Naquele único livro ela encontrava sua história e sua poesia, seus
conhecimentos das pessoas e das coisas, sua ética, sua moral e sua
salvação. Nunca estudou a Bíblia ou a analisou; ela simplesmente a
lia. As muitas passagens onde parece refutar a si mesma não a
confundiam nem um pouco. E finalmente chegou a um ponto em que a
conhecia tão bem que a continuava lendo sem ouvir.
Liza
gozava do respeito universal porque era uma boa mulher e havia criado
bons filhos. Podia andar de cabeça erguida em qualquer lugar. Seu
marido, seus filhos e seus netos a respeitavam. Existia uma força
pétrea nela, sem qualquer concessão, uma retidão diante de todo o
erro, que levava todos a sentirem uma espécie de admiração por
Liza, mas nenhum calor humano.
Liza
detestava bebidas alcoólicas com um zelo ferrenho.
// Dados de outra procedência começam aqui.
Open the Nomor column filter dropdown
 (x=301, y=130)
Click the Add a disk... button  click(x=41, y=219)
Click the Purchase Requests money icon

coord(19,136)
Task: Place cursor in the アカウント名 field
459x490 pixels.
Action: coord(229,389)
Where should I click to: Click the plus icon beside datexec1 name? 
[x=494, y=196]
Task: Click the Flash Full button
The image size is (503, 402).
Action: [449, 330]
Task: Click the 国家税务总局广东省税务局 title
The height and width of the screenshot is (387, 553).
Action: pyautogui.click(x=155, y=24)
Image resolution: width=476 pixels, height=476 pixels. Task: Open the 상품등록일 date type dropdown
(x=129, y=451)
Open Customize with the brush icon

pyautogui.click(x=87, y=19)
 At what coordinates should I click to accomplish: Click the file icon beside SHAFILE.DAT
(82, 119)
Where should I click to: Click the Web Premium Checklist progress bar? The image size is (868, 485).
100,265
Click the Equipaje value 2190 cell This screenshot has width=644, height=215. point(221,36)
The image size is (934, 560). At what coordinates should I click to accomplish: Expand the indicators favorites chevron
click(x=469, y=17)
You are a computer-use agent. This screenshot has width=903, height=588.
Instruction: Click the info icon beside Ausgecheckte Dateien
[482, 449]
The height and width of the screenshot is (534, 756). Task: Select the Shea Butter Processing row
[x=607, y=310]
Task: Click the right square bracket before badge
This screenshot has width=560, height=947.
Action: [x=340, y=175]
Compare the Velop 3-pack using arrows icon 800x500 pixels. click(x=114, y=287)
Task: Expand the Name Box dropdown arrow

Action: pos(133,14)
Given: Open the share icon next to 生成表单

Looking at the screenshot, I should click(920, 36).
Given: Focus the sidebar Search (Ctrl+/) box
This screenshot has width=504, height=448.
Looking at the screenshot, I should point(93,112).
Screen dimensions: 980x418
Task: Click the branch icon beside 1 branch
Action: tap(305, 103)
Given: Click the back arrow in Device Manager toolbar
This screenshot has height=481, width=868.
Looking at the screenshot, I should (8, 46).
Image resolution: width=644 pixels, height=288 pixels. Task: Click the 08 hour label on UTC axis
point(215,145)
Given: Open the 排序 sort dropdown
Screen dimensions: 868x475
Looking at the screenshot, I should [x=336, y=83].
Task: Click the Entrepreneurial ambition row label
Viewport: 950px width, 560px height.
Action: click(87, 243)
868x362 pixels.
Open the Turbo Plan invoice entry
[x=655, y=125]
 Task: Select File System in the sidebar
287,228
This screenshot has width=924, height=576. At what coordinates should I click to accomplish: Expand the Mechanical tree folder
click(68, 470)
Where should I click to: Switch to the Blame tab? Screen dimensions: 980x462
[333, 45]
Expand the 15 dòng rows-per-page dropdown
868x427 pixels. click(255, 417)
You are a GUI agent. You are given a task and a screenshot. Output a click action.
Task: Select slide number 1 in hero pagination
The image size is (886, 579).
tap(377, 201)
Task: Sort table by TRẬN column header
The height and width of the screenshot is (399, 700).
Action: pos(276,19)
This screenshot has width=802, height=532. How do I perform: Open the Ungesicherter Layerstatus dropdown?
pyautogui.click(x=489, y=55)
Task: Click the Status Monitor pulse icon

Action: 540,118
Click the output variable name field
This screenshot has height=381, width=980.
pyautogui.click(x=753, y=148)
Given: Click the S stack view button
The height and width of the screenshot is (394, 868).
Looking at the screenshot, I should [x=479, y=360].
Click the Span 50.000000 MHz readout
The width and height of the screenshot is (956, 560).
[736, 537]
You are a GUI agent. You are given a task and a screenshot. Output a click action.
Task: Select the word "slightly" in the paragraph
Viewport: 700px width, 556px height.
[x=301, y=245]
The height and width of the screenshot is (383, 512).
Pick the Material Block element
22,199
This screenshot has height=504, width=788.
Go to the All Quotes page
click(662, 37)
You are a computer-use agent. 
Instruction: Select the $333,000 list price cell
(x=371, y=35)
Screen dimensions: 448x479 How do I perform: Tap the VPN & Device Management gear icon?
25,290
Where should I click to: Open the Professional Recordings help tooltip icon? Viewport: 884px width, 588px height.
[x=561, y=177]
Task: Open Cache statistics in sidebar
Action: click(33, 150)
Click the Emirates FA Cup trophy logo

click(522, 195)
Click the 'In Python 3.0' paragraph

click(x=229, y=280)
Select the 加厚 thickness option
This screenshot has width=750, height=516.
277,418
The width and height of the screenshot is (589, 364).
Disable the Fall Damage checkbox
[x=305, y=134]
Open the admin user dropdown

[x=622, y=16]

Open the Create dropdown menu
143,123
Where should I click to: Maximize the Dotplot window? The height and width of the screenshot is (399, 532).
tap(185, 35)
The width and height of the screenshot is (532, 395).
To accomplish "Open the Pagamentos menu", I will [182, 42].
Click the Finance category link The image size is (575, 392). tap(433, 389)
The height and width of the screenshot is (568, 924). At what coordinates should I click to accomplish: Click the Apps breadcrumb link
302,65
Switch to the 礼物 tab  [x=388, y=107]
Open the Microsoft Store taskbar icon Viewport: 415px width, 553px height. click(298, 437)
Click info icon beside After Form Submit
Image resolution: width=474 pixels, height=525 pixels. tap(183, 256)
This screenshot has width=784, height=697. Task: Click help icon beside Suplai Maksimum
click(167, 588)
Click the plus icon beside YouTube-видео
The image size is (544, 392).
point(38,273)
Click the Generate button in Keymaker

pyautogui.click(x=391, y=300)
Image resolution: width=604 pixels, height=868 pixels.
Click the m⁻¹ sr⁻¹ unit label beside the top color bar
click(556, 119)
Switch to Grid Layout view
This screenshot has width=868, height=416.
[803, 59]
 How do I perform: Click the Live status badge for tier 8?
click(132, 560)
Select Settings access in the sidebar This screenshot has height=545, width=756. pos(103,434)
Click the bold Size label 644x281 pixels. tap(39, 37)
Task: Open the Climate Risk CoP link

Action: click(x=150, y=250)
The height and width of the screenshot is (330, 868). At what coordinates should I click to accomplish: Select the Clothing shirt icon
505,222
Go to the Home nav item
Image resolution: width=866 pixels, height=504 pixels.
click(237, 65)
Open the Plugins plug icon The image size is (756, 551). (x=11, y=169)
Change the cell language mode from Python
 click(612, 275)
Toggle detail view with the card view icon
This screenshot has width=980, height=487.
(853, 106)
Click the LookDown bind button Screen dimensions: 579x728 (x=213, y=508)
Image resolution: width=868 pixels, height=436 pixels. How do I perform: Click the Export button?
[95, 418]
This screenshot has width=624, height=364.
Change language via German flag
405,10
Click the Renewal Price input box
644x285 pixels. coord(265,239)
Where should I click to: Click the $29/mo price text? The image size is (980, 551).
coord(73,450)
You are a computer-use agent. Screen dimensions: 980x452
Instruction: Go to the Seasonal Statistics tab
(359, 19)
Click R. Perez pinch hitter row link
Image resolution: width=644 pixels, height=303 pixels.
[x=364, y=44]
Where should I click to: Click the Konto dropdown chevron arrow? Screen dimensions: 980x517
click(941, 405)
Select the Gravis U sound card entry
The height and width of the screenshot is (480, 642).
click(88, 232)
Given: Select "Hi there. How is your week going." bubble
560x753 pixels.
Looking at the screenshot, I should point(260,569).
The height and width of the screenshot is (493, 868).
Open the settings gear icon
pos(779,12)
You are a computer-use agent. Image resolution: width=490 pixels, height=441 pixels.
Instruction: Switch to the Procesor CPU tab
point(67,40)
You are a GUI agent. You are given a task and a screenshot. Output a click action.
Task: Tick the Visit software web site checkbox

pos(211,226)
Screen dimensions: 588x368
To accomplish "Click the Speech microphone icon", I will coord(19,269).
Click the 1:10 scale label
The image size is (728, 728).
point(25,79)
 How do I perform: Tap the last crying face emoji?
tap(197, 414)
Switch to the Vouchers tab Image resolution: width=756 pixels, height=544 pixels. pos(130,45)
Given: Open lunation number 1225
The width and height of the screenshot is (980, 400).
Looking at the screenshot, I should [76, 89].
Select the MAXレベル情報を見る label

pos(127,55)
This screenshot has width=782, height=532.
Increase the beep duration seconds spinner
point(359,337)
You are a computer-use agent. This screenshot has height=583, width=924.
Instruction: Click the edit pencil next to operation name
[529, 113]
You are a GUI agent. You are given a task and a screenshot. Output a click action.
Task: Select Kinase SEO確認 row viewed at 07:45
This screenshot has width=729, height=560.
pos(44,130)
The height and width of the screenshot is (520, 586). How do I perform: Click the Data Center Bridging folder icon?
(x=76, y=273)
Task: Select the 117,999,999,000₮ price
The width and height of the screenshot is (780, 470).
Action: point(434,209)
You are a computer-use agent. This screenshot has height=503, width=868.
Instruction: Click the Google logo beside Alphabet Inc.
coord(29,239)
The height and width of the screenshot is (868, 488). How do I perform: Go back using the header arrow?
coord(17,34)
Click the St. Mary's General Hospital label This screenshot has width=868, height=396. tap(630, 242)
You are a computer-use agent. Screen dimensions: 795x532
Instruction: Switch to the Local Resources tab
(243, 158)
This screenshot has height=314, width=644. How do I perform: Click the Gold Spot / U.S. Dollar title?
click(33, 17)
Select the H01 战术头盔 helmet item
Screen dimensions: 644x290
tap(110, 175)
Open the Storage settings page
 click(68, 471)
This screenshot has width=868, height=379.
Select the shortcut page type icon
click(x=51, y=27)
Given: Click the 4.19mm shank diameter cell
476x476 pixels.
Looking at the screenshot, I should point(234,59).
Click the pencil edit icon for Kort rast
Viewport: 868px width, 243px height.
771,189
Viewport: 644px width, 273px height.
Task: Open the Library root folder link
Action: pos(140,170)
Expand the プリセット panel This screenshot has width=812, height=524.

Considerava beber
álcool sob qualquer forma um ultraje a uma divindade. Não só não
tocava em bebida ela mesma, como resistia a que outros a
desfrutassem. O resultado natural foi que seu marido Samuel e todos
os seus filhos tinham um amor intenso por bebida.
Certa
vez, quando estava muito doente, Samuel perguntou:— Liza, eu
poderia tomar um copo de uísque para me tranquilizar?Ela empinou seu
queixo pequeno e severo.— Gostaria de se apresentar ao trono de
Deus com bafo de bebida? Certamente que não! — disse ela.
Samuel
rolou para o lado e prosseguiu a sua doença sem se tranquilizar.
Quando
Liza estava com quase setenta anos, sua evacuação ficou mais lenta
e o médico lhe receitou uma colher de sopa de vinho do Porto como
medicamento. Ela forçou a primeira colherada, fazendo uma careta,
mas não era tão ruim. E a partir daquele momento nunca mais teve um
hálito completamente sóbrio. Tomava sempre o vinho na colher de
sopa, era sempre remédio, mas depois de um tempo estava consumindo
quase um litro por dia e se tornou uma mulher muito mais relaxada e
feliz.
Samuel
e Liza criaram todos os seus filhos e os conduziram à vida adulta
antes da virada do século. Era todo um bando de Hamiltons crescendo
no rancho a leste de King City. E tornaram-se crianças, depois
rapazes e moças americanos. Samuel nunca voltou à Irlanda e aos
poucos esqueceu-se dela por completo. Era um homem ocupado. Não
tinha tempo para nostalgia. O vale do Salinas era o seu mundo. Uma
viagem até Salinas cem quilômetros ao norte na cabeça do vale era
acontecimento suficiente por um ano, e o trabalho incessante no
rancho, os cuidados, a alimentação e o guarda-roupa de sua
abundante família tomavam a maior parte do seu tempo — mas não
todo. Sua energia era enorme.
Sua
filha Una tornou-se uma estudante aplicada, tensa e sisuda.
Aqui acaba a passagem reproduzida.